By Pat Anson, Editor
Hundreds of protestors chanting “kratom saves lives” and “I am kratom” rallied in front of the White House today, hoping to turn their passion for an herb into a movement that stops the Drug Enforcement Administration from making kratom illegal.
“This stuff saved my life. It gave me my life back,” said one protestor.
Kratom comes from the leaves of a tree that grows in southeast Asia, where it has been used for centuries as a natural medicine. In recent years, kratom has grown in popularity in the United States, where it is made into teas and supplements as a treatment for pain, depression, anxiety and addiction.
All of that may change on September 30th, when the DEA plans to schedule the two main active ingredients in kratom as Schedule I controlled substances -- alongside heroin and LSD. That would effectively make the sale and possession of kratom a felony.
Under its emergency scheduling order, the DEA invited no public comment and held no public hearings.
“Stop this ban immediately. You’re trying to protect your jobs. You’re not trying to save Americans,” said Ryan Connor, a military veteran who lost a sister to a heroin overdose. “If you take away this herb, more and more people are going to die."
Connor said he uses kratom to treat his own opioid addiction.
“I’ve been on every opioid under the sun. I was on Suboxone. I was told it was a cure for addiction, but it did not cure my addiction.
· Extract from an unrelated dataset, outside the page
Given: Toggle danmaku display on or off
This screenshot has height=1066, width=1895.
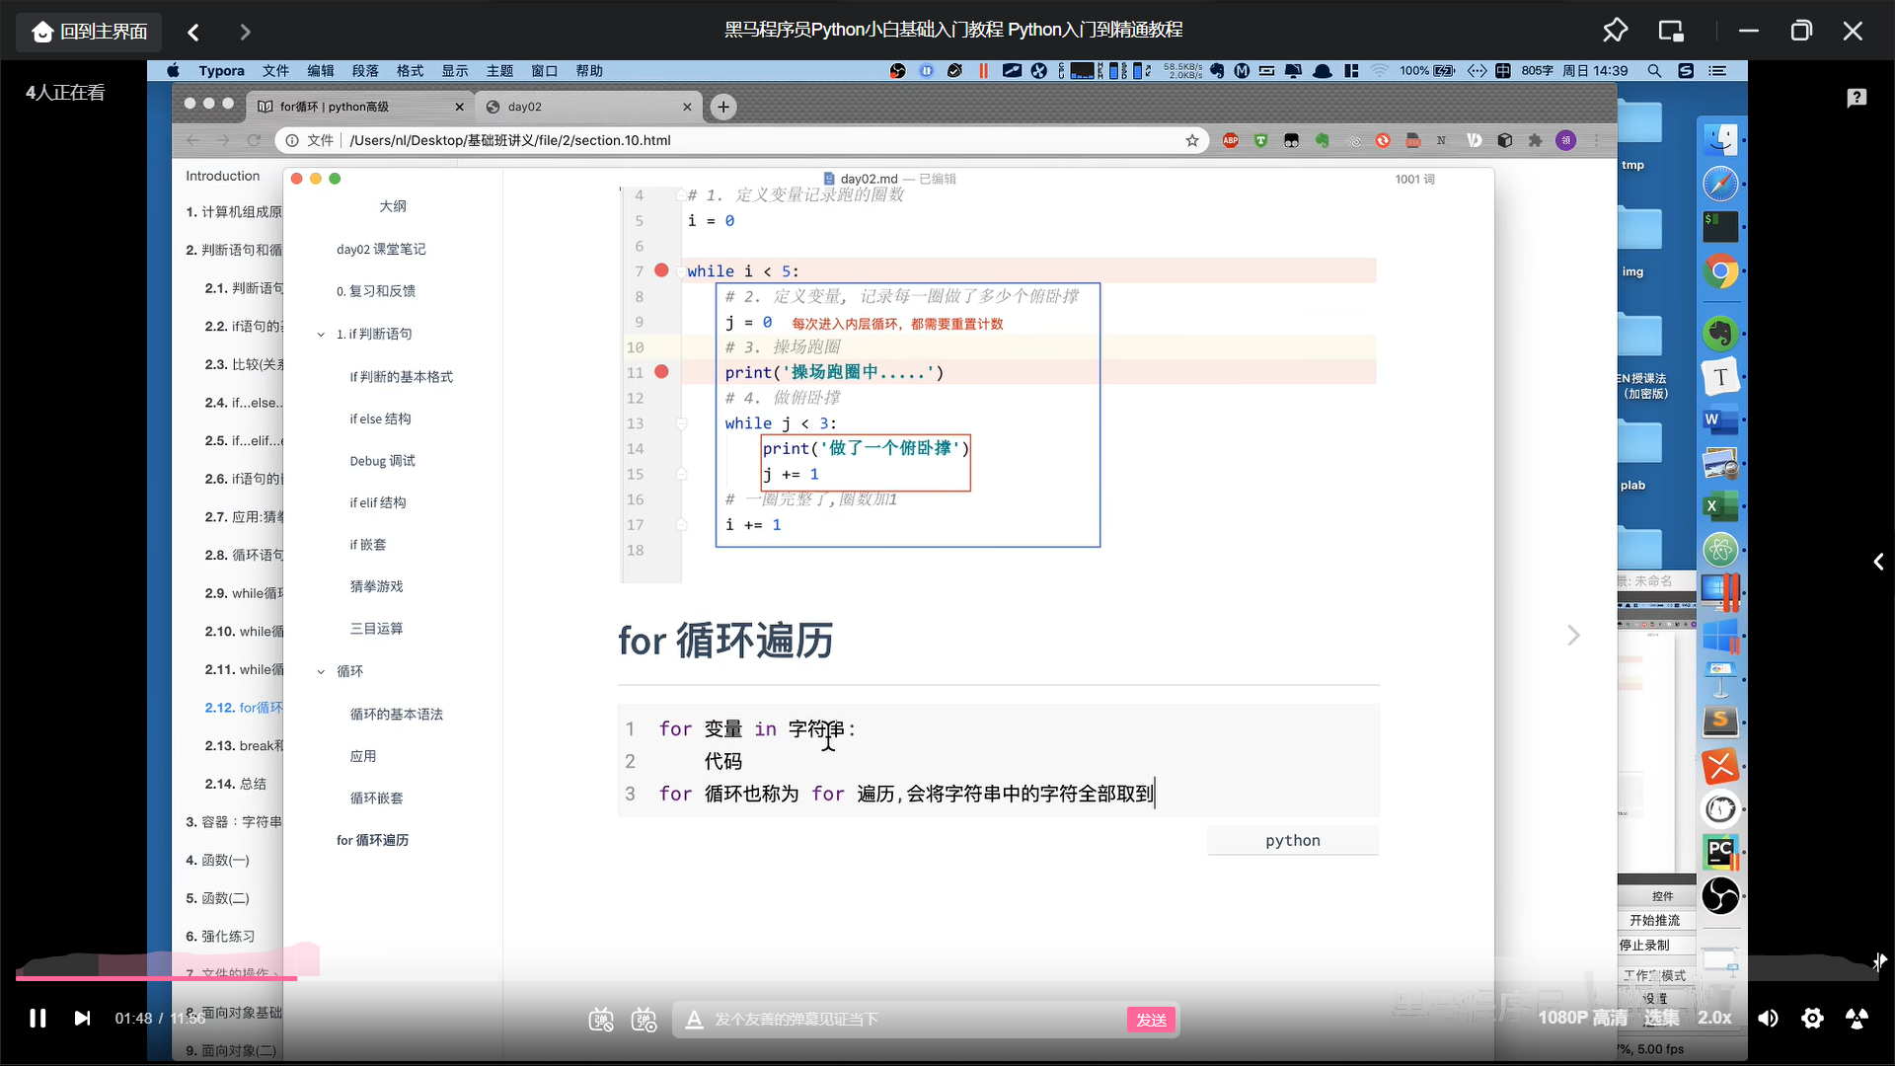Looking at the screenshot, I should pyautogui.click(x=600, y=1020).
In fact, it made it worse. I used kratom to get off Suboxone. It was painless. I had zero side effects from it. And I think as Americans we have the right to choose our health over getting poisoned by pharmaceuticals,” Connor said.
In a notice published in the Federal Register, the DEA said an emergency scheduling of kratom was necessary because it has no approved medical use. The DEA claimed the herb was being used recreationally for its "psychoactive effects" and as a substitute for heroin.
The Centers for Disease Control and Prevention also issued a report last month calling kratom "an emerging public health threat." The agency said there were 660 calls to U.S. poison control centers about kratom in the last six years. About 8 percent of the calls involved a life threatening condition. One death was reported.
Kratom supporters say the death was more likely caused by prescription drugs and that kratom actually saves lives.
“It changed my life. It rescued me from a very severe addiction to narcotics. It took me out of a home and bed-bound existence. It gave me the energy and pain control that I needed,” said Susan Ash, who founded the American Kratom Association, which organized the rally outside the White House.
“We want a regular scheduling process that involves public comment and the best available science, and not just a note from the CDC that said they got all of 660 calls to poison control when they’re getting three to four million calls a year. How do 660 calls make an emerging public health threat?”
Kratom supporters have gotten over 120,000 signatures on an online petition asking the Obama administration to stop the DEA from scheduling kratom as a Schedule I substance. Under its "We the People" petition rules, the administration promises to "take action" on a petition within 60 days if supporters are able to gather at least 100,000 signatures.
According to the website whpetitions.info, the average response time for a successful White House petition is well over 100 days – not 60 days. Six petitions -- including the kratom petition -- are currently waiting for a response.
Meanwhile, the Center for Regulatory Effectiveness (CRE), a government watchdog group, has asked the DEA to postpone the scheduling of kratom.
In a September 12 letter to acting DEA Administrator Charles Rosenberg, a CRE official pointed out that the National Institutes of Health has conducted research to explore the therapeutic value of kratom as a treatment for chronic pain and substance abuse.
“The research was so well conducted and received by the scientific community that the aforementioned institutions applied for a patent. How much more additional evidence is needed to demonstrate that the DEA has acted arbitrarily in issuing a ban on kratom?” asked Jim Tozzi, a member of the CRE Board of Advisors.
“In short, without going through a notice and comment process, DEA is obviating another agency’s research that was conducted with appropriated funds. With its action, DEA is also obviating the progress and promise of kratom research to boosting the American bio-sciences industry.”
Tozzi’s letter said the DEA’s “rush to judgement” may have violated the federal Data Information Quality Act and was a “clear and flagrant abuse of discretion.”
He asked the DEA to extend the effective date for scheduling kratom to July 1, 2017, to allow for public comment and a peer review of the science behind the agency’s decision.